As is the way with any new series based on an older(ish) property, this is primarily for fans. That being said, it’s not unreasonable to believe that a new fan could hop in with this series. There are no inherent spoilers (only three overtly familiar characters, one by name only), and provided that a new reader reads the brief overview at the beginning of the comic it’s very easy to hop into this world and play along. There’s something to be said for continuity, and the book certainly holds to the show’s feel, albeit on a darker scale given what you can and cannot get away with in a television show. In fact, it’s really fair to say that the show works better as a comic book, because now we can assumedly get into the darker elements of the assassin nature of the dolls, and you’d be hard pressed to find someone who isn’t looking forward to the eventual Alpha confrontation (although we did learn he is somewhat of a “good guy” in Epitaph 2). The comic very quickly establishes that we’re in a new world by having an “on screen” assassination of a character, which the show would never have done so overtly. So as a fan of violence in comics and the “nothing is safe” attitude, we’re already off to a good start.Continued below
The comic is written by Jed Whedon and Maurissa Tancharoen, whom fans might remember as the duo that wrote both Epitah episodes for the show (and more), so to have them as the duo handling this story feels incredibly appropriate. There were a lot of questions left unanswered by the end of the series, so you’d imagine that two former writers of the show would be perfect to handle it’s future. While they don’t let too much be revealed right off the bat, enough is established here to whet the appetite of any former fan of the show as to the future of these characters, and while characters like Echo are nowhere to be seen, it’s safe to assume that there’s a big “yet” on that as far as the future of the story goes.

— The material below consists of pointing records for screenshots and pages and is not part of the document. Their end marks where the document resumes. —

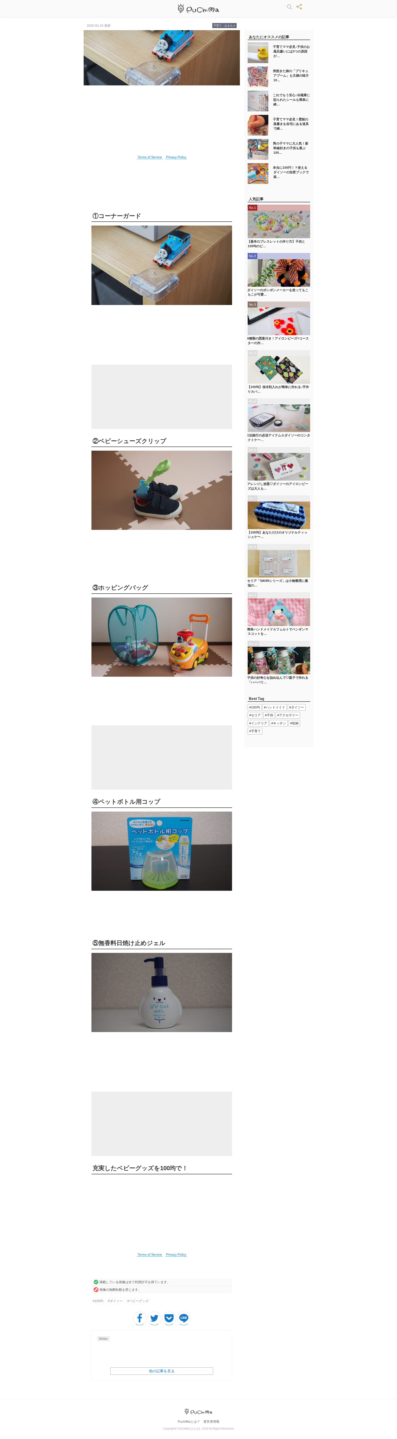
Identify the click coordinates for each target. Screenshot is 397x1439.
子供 (270, 715)
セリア (256, 715)
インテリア (259, 723)
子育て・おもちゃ (224, 25)
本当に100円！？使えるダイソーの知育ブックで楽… (291, 172)
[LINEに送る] (184, 1318)
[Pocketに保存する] (169, 1318)
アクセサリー (288, 715)
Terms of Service (150, 157)
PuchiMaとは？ (189, 1421)
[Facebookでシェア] (140, 1318)
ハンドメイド (275, 707)
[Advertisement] (161, 397)
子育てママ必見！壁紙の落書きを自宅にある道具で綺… (291, 123)
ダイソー (116, 1301)
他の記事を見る (162, 1371)
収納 (295, 723)
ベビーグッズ (138, 1301)
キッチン (279, 723)
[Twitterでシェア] (154, 1318)
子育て (256, 731)
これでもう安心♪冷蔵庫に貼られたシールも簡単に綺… (291, 99)
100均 (99, 1301)
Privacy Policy (176, 157)
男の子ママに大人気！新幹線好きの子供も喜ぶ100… (290, 148)
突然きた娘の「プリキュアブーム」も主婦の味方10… (291, 75)
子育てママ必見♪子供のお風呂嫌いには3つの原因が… (291, 51)
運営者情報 (211, 1421)
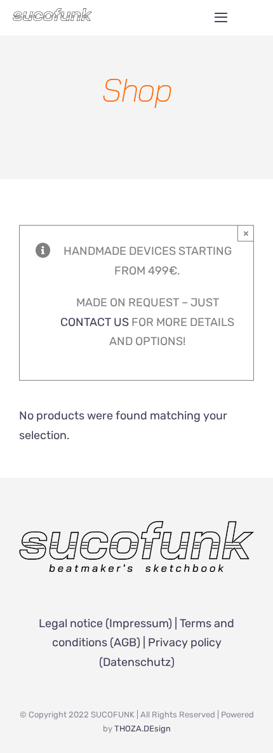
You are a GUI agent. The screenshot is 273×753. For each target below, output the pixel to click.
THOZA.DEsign (142, 728)
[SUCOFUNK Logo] (136, 527)
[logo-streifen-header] (52, 14)
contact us (94, 322)
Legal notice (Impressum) (105, 623)
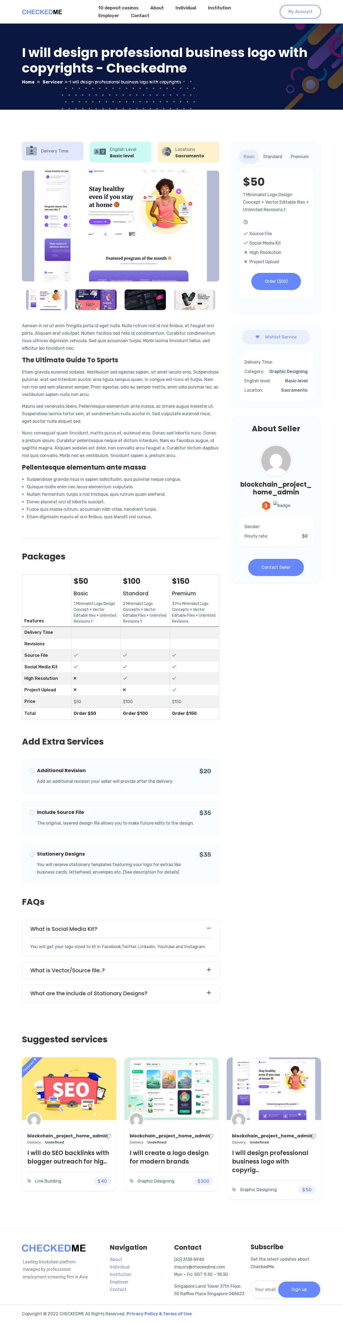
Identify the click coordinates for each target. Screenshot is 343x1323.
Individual (186, 7)
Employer (108, 15)
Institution (219, 7)
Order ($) (276, 281)
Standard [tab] (272, 156)
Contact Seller (276, 567)
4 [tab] (111, 1114)
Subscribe (267, 1246)
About (157, 7)
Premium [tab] (300, 156)
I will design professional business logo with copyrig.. (270, 1161)
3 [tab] (105, 1114)
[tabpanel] (69, 1088)
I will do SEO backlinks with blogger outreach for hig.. (68, 1157)
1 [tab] (95, 1114)
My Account (300, 11)
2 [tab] (100, 1114)
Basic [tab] (249, 156)
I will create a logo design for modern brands (169, 1157)
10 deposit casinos (118, 7)
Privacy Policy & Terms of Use (159, 1313)
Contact (140, 15)
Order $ (85, 713)
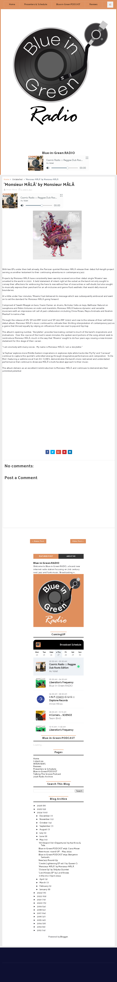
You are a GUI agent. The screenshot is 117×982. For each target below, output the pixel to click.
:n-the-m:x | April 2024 (50, 876)
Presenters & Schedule (35, 4)
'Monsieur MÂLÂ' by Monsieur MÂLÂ (56, 866)
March (43, 882)
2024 (40, 812)
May (42, 840)
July (42, 833)
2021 (39, 900)
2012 (39, 930)
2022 (40, 896)
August (44, 829)
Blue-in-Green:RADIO (46, 563)
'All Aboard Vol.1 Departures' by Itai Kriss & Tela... (60, 844)
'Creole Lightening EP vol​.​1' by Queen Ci (58, 863)
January (44, 889)
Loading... (38, 745)
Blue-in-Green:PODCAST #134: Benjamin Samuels (58, 856)
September (45, 826)
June (42, 836)
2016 (39, 917)
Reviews (94, 4)
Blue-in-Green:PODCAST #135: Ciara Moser (59, 848)
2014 (39, 923)
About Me (71, 556)
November (45, 819)
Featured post (46, 556)
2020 (40, 903)
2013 (39, 927)
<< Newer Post (38, 541)
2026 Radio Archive (43, 777)
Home (12, 4)
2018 (39, 910)
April (42, 879)
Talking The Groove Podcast (47, 774)
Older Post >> (78, 541)
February (44, 886)
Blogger (64, 937)
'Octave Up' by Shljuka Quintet (54, 869)
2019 (39, 906)
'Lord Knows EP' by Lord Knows (54, 873)
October (44, 823)
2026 (40, 806)
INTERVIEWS (39, 764)
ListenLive (38, 761)
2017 (39, 913)
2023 (39, 893)
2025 (39, 809)
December (45, 816)
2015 (39, 920)
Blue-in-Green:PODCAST (68, 4)
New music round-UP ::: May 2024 (55, 851)
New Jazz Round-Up (48, 860)
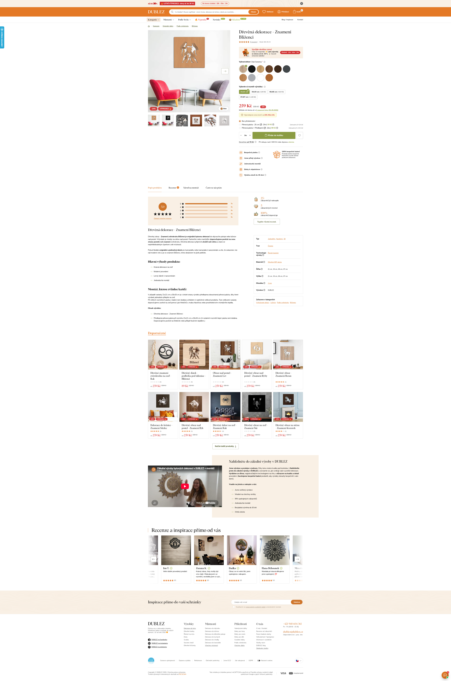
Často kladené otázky (263, 634)
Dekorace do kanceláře (213, 643)
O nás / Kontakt (261, 628)
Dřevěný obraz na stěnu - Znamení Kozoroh (287, 427)
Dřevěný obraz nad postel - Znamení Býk (192, 427)
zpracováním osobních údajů (255, 607)
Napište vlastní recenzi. (266, 221)
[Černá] (168, 120)
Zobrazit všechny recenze (162, 218)
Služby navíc (260, 643)
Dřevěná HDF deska (275, 262)
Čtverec (270, 246)
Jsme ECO (227, 660)
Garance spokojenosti (167, 660)
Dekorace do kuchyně (212, 637)
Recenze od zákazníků (264, 631)
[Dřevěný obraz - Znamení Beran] (288, 354)
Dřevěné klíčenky (190, 645)
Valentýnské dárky (240, 628)
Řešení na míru (189, 634)
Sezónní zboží (189, 643)
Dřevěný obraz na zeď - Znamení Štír (256, 427)
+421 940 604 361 (292, 623)
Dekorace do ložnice (212, 631)
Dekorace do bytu (190, 628)
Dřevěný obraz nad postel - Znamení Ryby (255, 374)
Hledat (253, 12)
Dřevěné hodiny (189, 631)
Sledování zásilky (262, 648)
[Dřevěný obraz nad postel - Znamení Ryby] (257, 354)
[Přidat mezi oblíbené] (299, 135)
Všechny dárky (239, 645)
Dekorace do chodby (212, 640)
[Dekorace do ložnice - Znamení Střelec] (163, 407)
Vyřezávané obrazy (262, 302)
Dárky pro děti (239, 637)
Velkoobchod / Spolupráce (265, 637)
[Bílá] (196, 120)
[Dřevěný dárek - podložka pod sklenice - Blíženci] (194, 354)
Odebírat (297, 602)
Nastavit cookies (266, 660)
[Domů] (149, 26)
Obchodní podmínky (213, 660)
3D (285, 239)
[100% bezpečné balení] (276, 154)
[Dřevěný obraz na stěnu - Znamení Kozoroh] (288, 407)
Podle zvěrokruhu (283, 302)
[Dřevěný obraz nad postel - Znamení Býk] (194, 407)
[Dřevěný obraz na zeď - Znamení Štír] (257, 407)
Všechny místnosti (211, 645)
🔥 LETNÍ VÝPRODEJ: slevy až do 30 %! (177, 3)
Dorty (185, 637)
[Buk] (154, 120)
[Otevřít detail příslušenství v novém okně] (261, 124)
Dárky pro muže (239, 634)
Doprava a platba (184, 660)
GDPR (251, 660)
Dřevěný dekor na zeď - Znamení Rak (224, 427)
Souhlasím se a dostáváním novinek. (258, 607)
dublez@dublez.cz (293, 631)
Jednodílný (271, 239)
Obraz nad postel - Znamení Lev (222, 374)
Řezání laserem (273, 253)
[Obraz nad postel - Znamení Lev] (225, 354)
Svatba (186, 640)
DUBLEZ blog (261, 645)
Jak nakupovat (240, 660)
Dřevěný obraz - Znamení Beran (284, 374)
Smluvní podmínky (266, 674)
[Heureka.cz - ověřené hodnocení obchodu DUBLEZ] (151, 660)
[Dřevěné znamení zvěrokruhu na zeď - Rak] (163, 354)
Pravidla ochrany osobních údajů (262, 672)
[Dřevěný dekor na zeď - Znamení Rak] (225, 407)
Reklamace (198, 660)
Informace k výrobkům (264, 640)
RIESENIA (182, 674)
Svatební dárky (239, 640)
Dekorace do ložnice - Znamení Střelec (161, 427)
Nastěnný (279, 239)
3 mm (270, 283)
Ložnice (273, 302)
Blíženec (293, 302)
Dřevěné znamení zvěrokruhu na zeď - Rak (160, 375)
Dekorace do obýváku (212, 628)
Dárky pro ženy (239, 631)
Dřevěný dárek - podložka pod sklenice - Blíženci (194, 375)
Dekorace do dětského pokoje (215, 634)
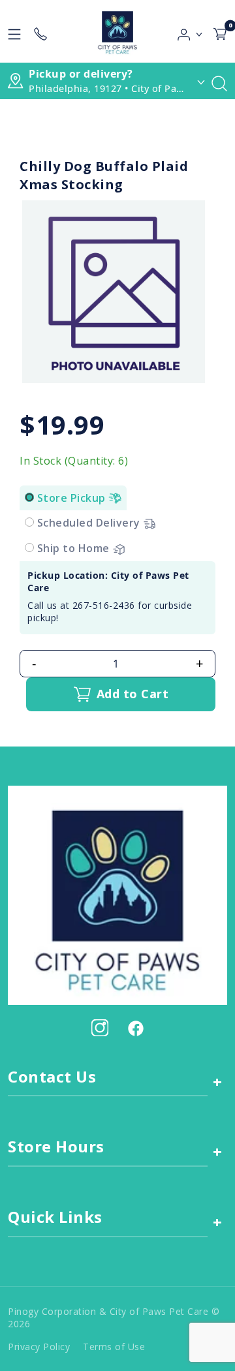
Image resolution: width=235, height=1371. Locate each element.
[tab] (29, 497)
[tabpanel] (117, 597)
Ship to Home (75, 548)
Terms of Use (114, 1346)
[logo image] (117, 31)
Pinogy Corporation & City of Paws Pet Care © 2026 (113, 1317)
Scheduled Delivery (90, 523)
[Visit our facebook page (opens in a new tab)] (135, 1027)
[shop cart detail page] (220, 31)
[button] (190, 31)
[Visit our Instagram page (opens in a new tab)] (99, 1027)
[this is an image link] (117, 894)
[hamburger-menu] (14, 31)
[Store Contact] (40, 31)
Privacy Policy (39, 1346)
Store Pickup (73, 498)
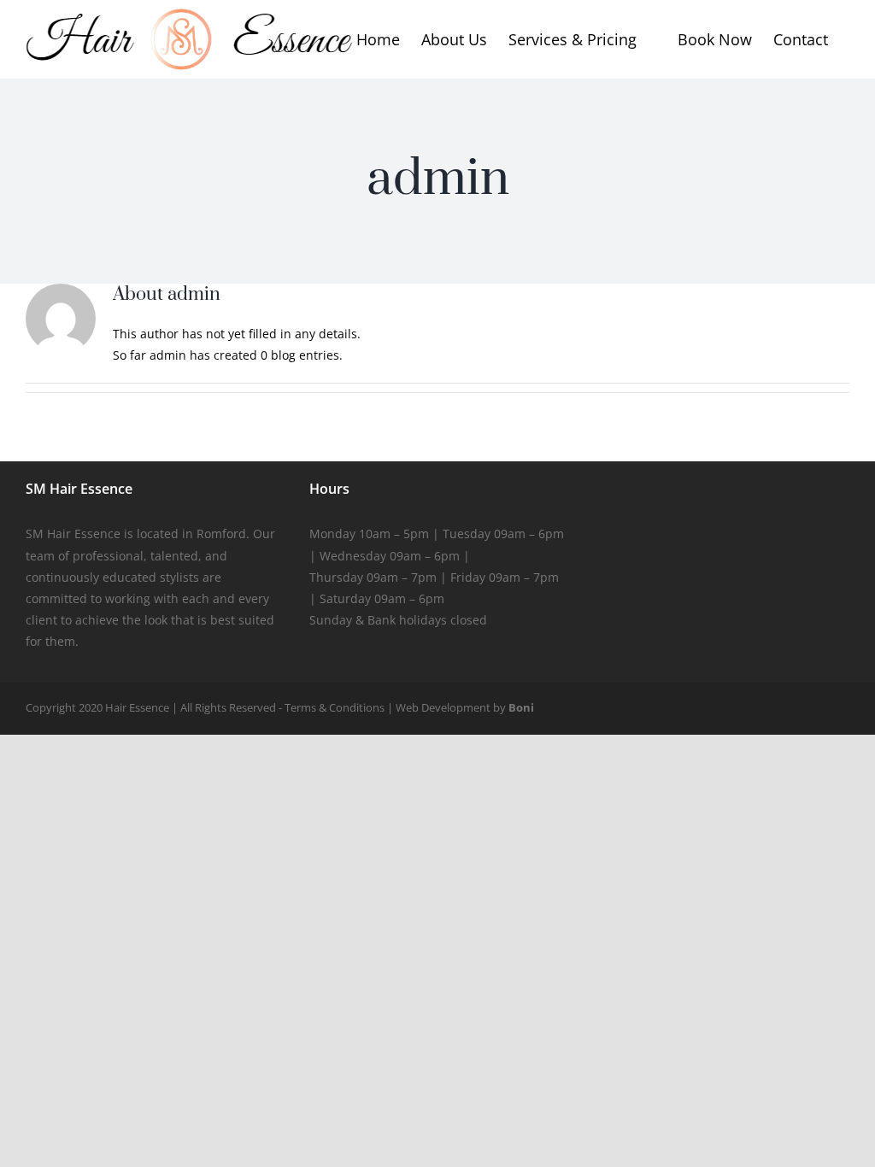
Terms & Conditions (335, 707)
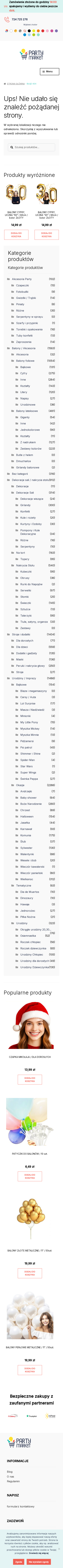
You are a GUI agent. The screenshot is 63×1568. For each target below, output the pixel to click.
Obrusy (24, 578)
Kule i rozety (28, 517)
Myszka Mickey (29, 728)
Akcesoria (22, 354)
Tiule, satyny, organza (34, 621)
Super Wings (28, 772)
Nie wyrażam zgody (39, 1562)
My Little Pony (29, 722)
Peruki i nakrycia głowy (30, 665)
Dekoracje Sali (25, 492)
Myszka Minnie (29, 734)
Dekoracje (22, 486)
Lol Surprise (27, 703)
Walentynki (27, 854)
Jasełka (25, 822)
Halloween (26, 816)
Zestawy (25, 628)
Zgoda (18, 1562)
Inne (23, 379)
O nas (10, 1476)
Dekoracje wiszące (31, 498)
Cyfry (23, 373)
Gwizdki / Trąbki (26, 298)
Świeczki (25, 603)
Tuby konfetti (24, 335)
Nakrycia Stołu (25, 565)
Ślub (23, 841)
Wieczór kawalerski (32, 866)
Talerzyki (26, 615)
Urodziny (21, 923)
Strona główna (16, 84)
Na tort (20, 552)
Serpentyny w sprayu (29, 316)
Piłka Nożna (27, 916)
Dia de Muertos (29, 891)
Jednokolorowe (30, 429)
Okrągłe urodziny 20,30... (35, 929)
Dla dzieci (22, 647)
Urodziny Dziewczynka (34, 967)
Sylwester (26, 847)
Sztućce (25, 609)
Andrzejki (26, 791)
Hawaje (24, 904)
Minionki (25, 716)
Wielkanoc (26, 879)
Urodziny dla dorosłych (34, 960)
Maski (19, 659)
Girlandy (25, 505)
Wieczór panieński (31, 873)
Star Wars (26, 766)
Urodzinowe (27, 404)
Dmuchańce (23, 461)
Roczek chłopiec (30, 942)
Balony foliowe (25, 360)
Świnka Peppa (29, 778)
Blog (9, 1471)
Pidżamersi (27, 741)
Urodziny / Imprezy (24, 678)
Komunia (25, 835)
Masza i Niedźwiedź (32, 709)
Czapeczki (22, 285)
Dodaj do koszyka (16, 234)
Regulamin (13, 1481)
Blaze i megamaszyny (33, 691)
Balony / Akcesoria (23, 348)
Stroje (19, 672)
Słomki (24, 596)
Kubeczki (26, 571)
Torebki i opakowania (29, 329)
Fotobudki (22, 291)
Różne (20, 310)
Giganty (25, 417)
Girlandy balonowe (27, 467)
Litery (23, 392)
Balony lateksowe (27, 411)
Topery (24, 559)
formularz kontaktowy (20, 1506)
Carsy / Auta (28, 697)
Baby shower (28, 797)
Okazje (20, 785)
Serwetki (25, 590)
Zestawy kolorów (31, 448)
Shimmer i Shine (30, 753)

Having Cliff Richards on art details also certainly works, as he effectively manages to recreate the established characters we’ve seen visually, with Felicia Day looking like Felicia Day. Often you’ll find some artists have difficulty recreating actual people, but there’s no issues here, and all of the new characters look real enough to be based on actors we never met in the show. The only inherent issue is Richards’ seeming hatred of open mouths. All of the characters, unless screaming or grunting, have closed mouths during all forms of dialogue. Normally this isn’t something you’d notice offhand, but as the issue comes, it starts becoming a tad odd to see so many people conveying emotion only through their eyes.
Ultimately, the issue stands as enough of a tease to certainly intrigue old fans to the new series, and while it might have been “better” to actually get a full third season of the show, there’s certainly no complaints here. As it stands right now, Dollhouse: Epitaphs is simply a nice medium point between the show and the new series. Why the book couldn’t just start is somewhat beyond me, but there is assumedly a reason for all things comic, as it were. Buffy’s eighth season with Dark Horse was a huge success all things considered, so I can only hope Dollhouse gets a similar treatment. But right off the bat, things are looking pretty good.